▶ [AIM OF THE TASK]: When you reach the line containing "Click the 115 bpm average heart rate" in the records below, set it down exactly, together with every later line through the end, but not the pictures.

────────────────────

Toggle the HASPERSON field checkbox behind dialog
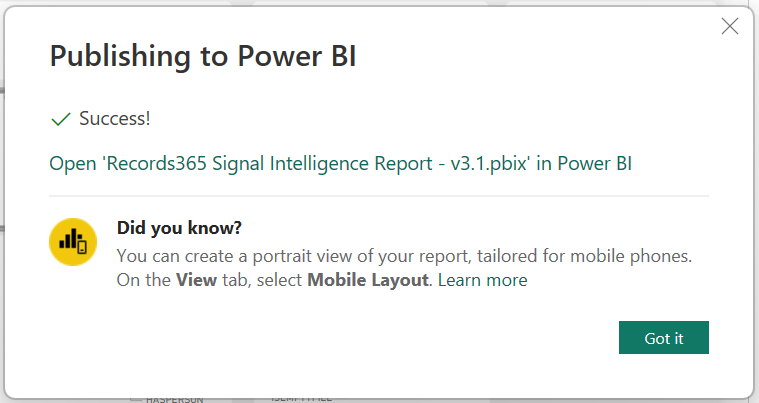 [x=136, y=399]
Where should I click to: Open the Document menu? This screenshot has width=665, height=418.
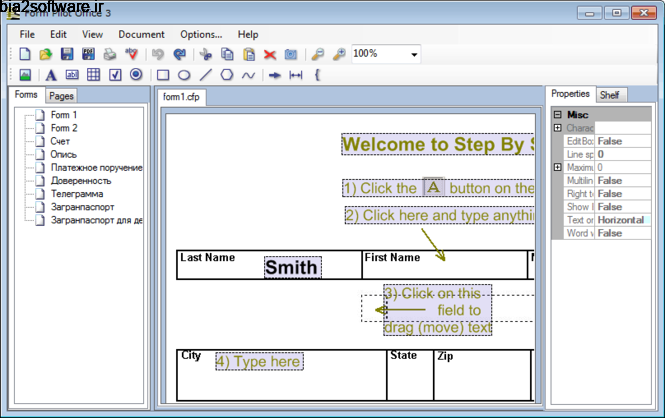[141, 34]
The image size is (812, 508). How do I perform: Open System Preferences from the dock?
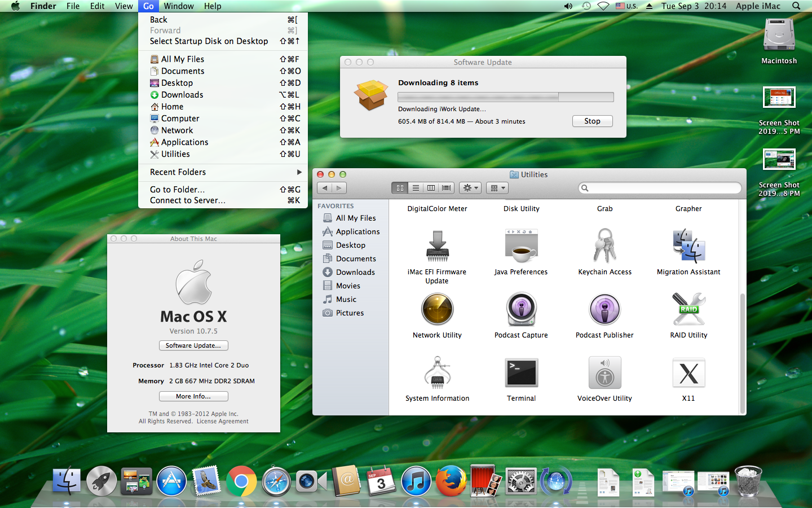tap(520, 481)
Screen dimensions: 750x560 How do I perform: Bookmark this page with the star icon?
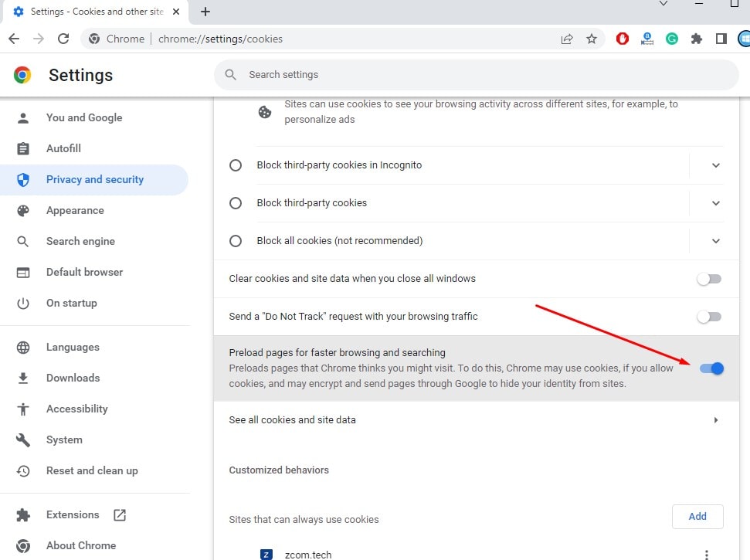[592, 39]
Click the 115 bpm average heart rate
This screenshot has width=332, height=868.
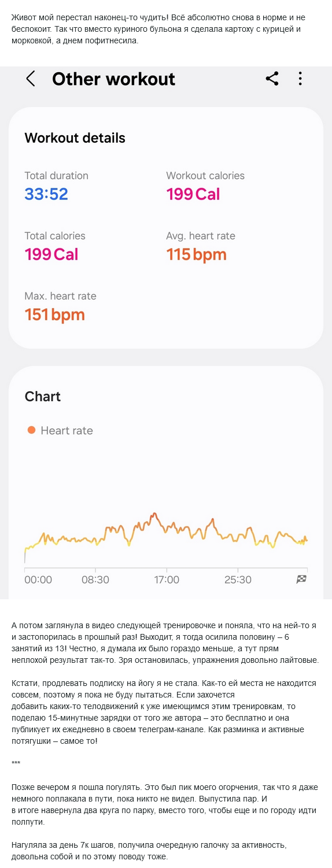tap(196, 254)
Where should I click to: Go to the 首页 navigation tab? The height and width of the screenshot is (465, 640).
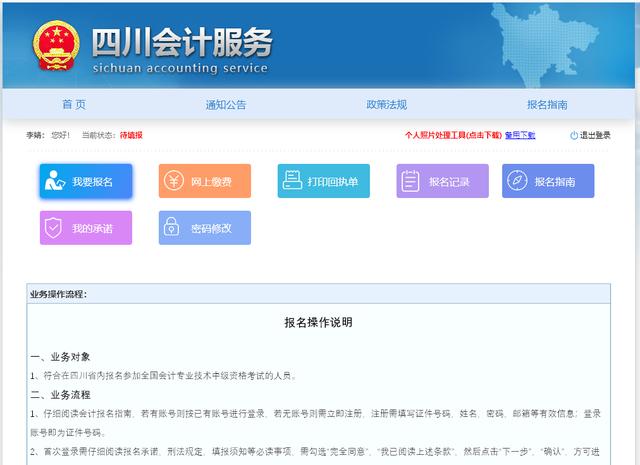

────────────────────

▶ [EXERCISE RESULT]:
Click the 115 bpm average heart rate
This screenshot has width=332, height=868.
tap(196, 254)
Where should I click to: Go to the 首页 navigation tab? The height and width of the screenshot is (465, 640).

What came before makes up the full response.